Standard and Poor's Rating Services recently announced a drop in the financial ratings of the Pleasanton Unified School District. The report is a reflection of the district's credit-worthiness, which is essentially moved from "very strong" to "strong."
The scale of the obligator's ability to meet financial commitments ranges from AAA (extremely strong) to A (strong). According to the report, the rating and underlying rating went from AA- to A+ on PUSD's outstanding general obligation bonds.
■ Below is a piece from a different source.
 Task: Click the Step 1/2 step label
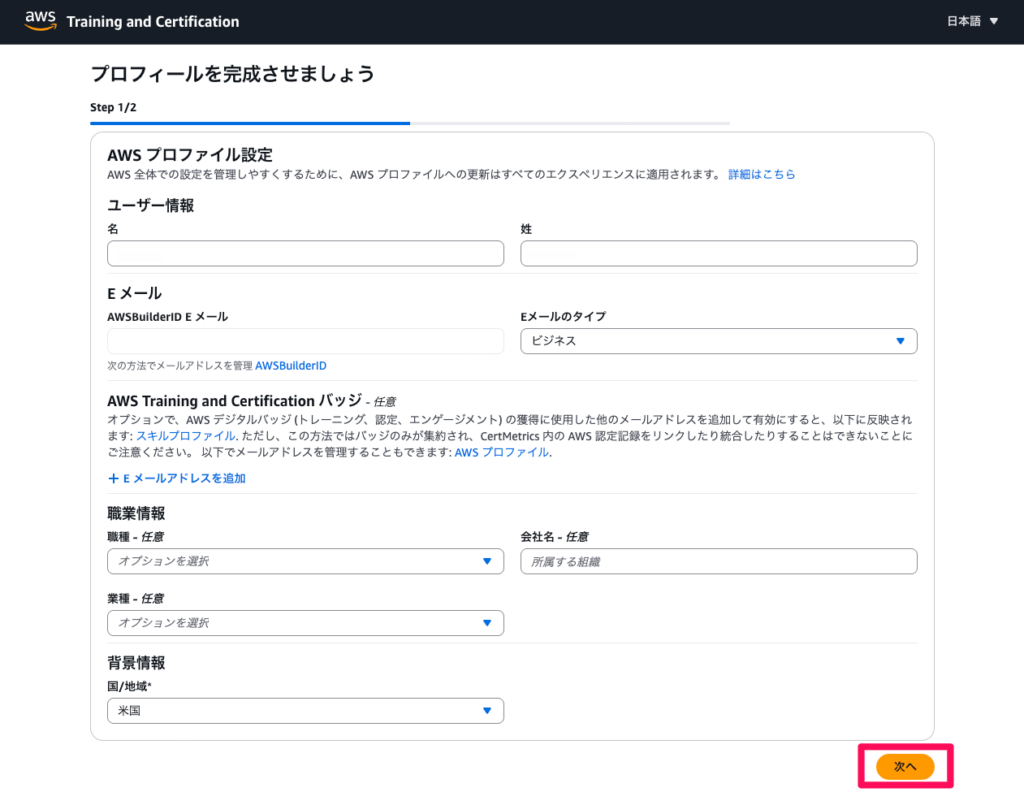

The S&P rating for the district's outstanding certificates of participation were also lowered from A+ to A.
"The downgrade was based on the recent fund balance decline, which reduced the financial flexibility of the district during the difficult state funding environment," said Jen Hansen, an analyst for Standard and Poor's Rating Services. "[The district does rely on state funding, which restricts the revenue growth to a state-equalized per-pupil funding formula."
The report also said that in addition to fund balance declines and reliance on state funding, another offsetting factor for the district is a high per capita debt burden of $5,110.
On the positive side, S&P reports show the district having a strong residential and commercial economic base as well as a diverse tax base "with very high income and wealth indicators."
Paul Dyson, an analyst for S&P, said not many other school districts have had ratings lowered.
"The rating reflects the fact that the district is operating under lower reserves now than it has historically," he said, adding that they hold those with excellent ratings to a higher standard.
The S&P report for San Ramon Valley Unified School District was raised to AA from AA- for their general obligation bonds, citing a "strong unreserved general fund balance and revenue flexibility in the form of a parcel tax."
Luz Cazares, assistant superintendent of Business Services at PUSD, said the lowered rating is still good, but reflects the drop in reserves, which had been at about 4.5 to 5 percent, instead of the state-required 3 percent, where it now stands. As for the immediate impact, she said the district is not planning to issue any debt.
"I wouldn't be surprised to know if we were in the company of many," Cazares said. "Most districts had to dip below the reserve limit and we had a board willing to make cuts."
In updating the state budget situation, Cazares said she is awaiting news from the state legislature on how it's planning to resolve the Legislative Analyst Office's $21-billion deficit that was recently released in a multi-year forecast.
The next meeting of the school board is Wednesday, Dec. 16, with a board workshop discussing the search for a new superintendent from 5 to 6 p.m., followed by the regular meeting at 7 p.m. Both portions will be broadcast live on TV30's channel 28 and on the district's webcast.